Instructions to follow: Throughout the material, some lines may have the word "Toen". Count them and give the number only.

Supplied material:
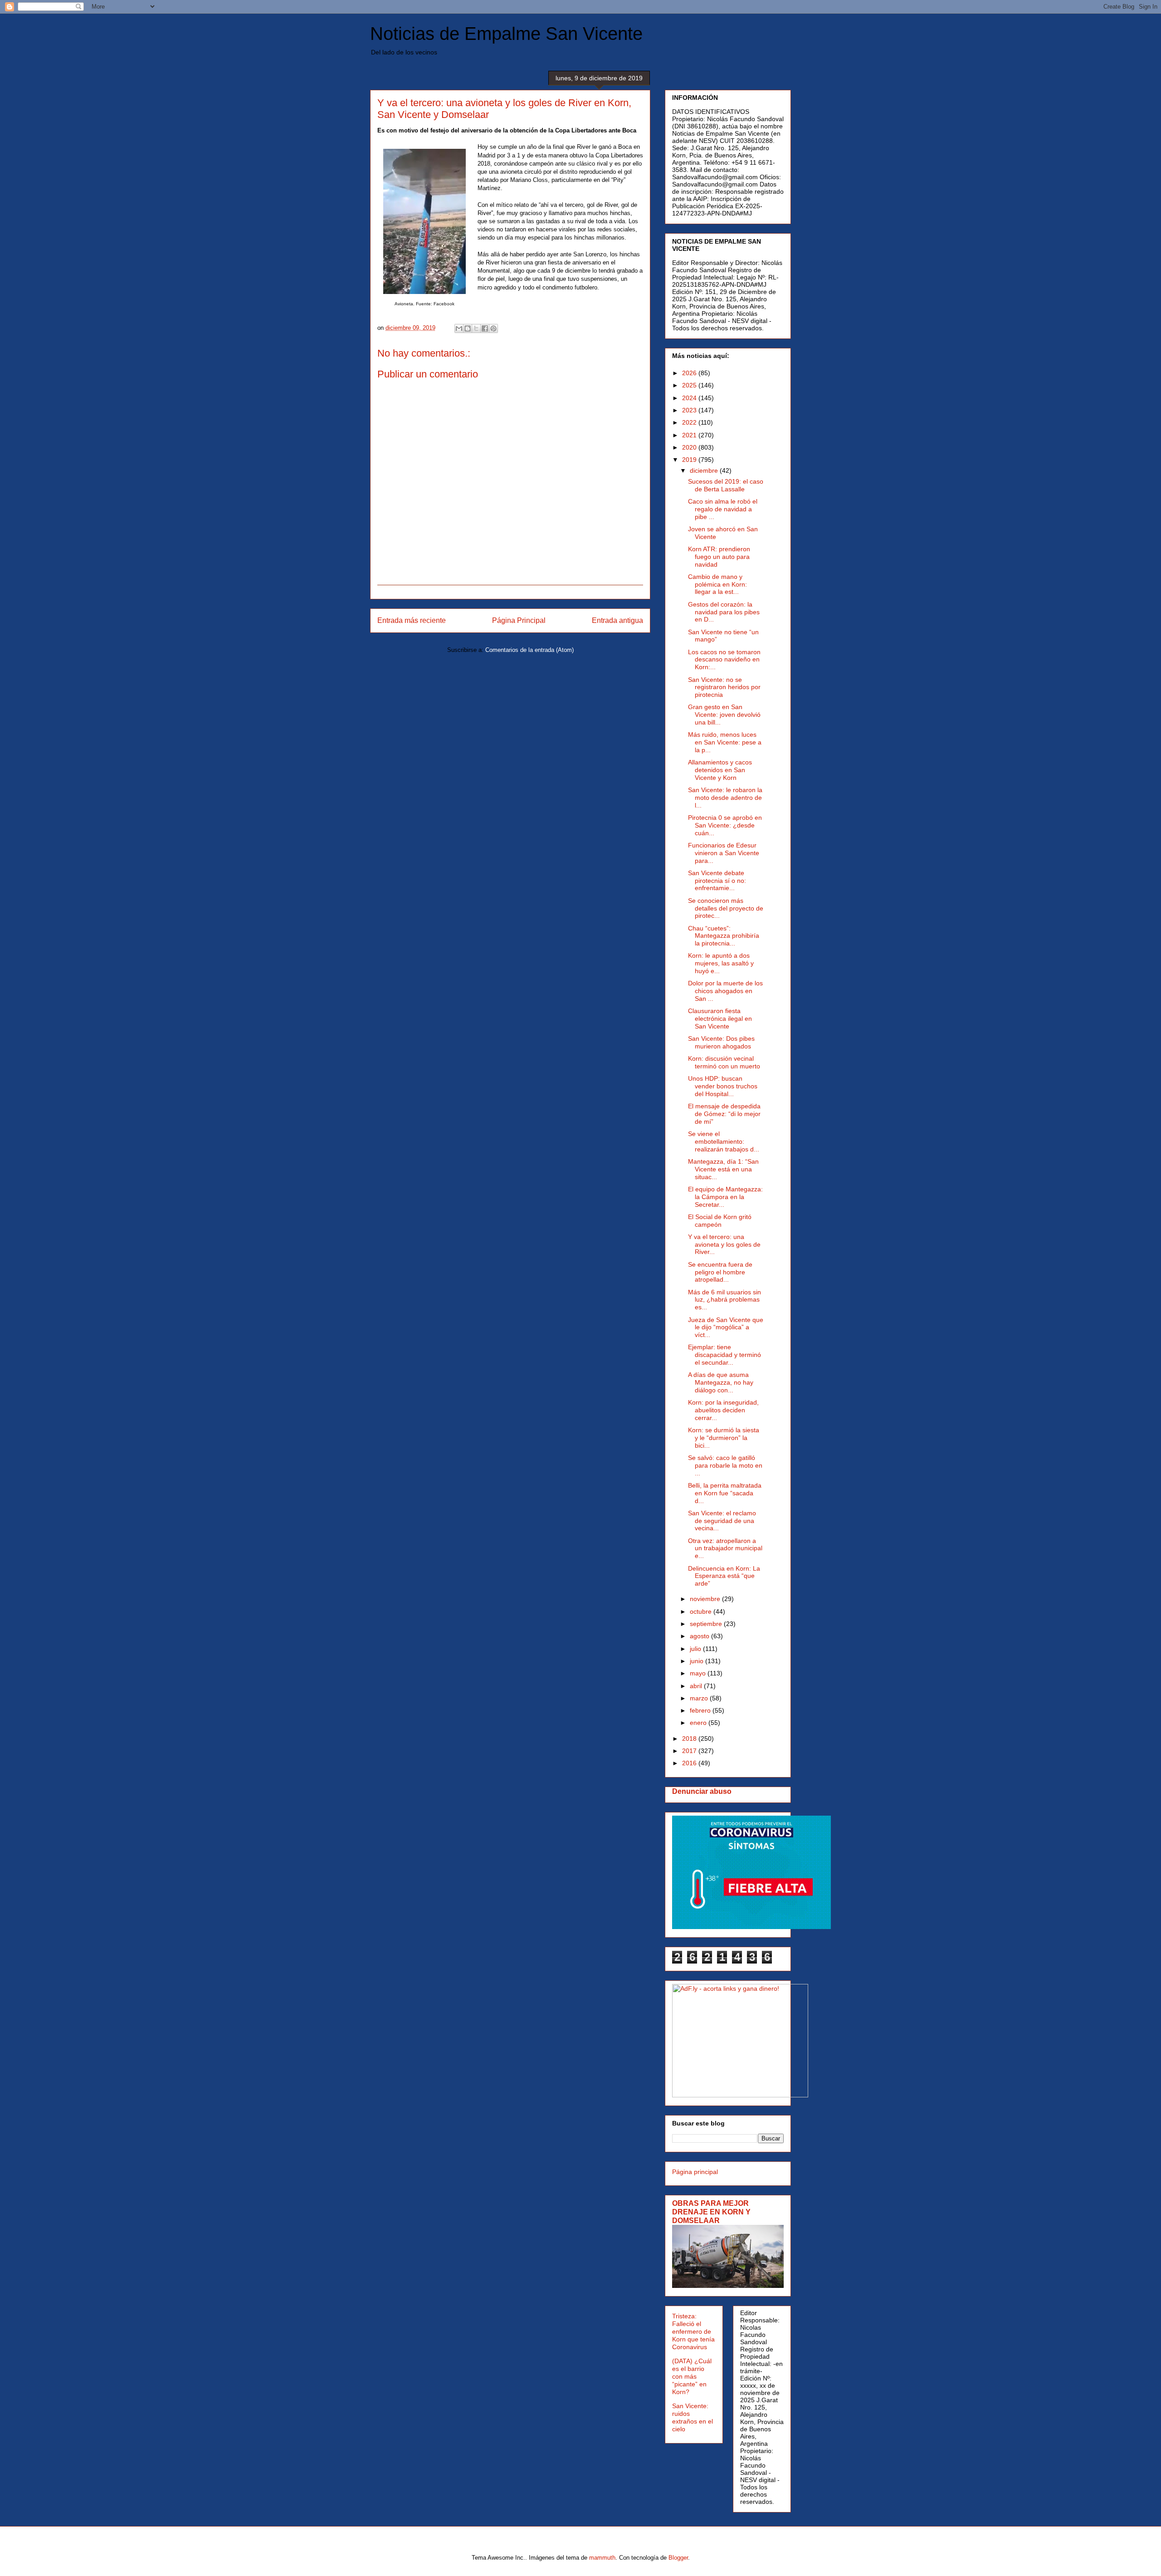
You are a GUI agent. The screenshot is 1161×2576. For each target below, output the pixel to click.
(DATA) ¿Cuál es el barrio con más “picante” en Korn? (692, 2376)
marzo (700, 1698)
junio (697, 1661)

...

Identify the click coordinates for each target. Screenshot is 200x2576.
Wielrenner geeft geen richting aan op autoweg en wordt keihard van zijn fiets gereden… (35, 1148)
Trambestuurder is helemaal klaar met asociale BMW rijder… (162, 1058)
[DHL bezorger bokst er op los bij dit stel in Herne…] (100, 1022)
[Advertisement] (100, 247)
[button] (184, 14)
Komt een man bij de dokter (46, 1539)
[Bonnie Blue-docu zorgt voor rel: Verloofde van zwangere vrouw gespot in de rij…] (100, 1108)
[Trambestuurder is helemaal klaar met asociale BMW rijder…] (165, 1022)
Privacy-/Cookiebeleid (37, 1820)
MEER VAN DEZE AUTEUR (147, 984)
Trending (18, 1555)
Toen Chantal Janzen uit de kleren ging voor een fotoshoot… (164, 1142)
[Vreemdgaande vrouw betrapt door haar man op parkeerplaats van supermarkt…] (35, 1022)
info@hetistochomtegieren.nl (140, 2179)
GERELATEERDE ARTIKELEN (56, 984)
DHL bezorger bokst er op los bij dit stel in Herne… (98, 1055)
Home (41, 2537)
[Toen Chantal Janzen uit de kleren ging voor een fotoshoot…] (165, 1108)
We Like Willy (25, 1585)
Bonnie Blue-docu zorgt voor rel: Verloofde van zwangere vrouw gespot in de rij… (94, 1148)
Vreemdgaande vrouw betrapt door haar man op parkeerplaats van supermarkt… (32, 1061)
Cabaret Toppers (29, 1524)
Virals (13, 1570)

Completed task: 2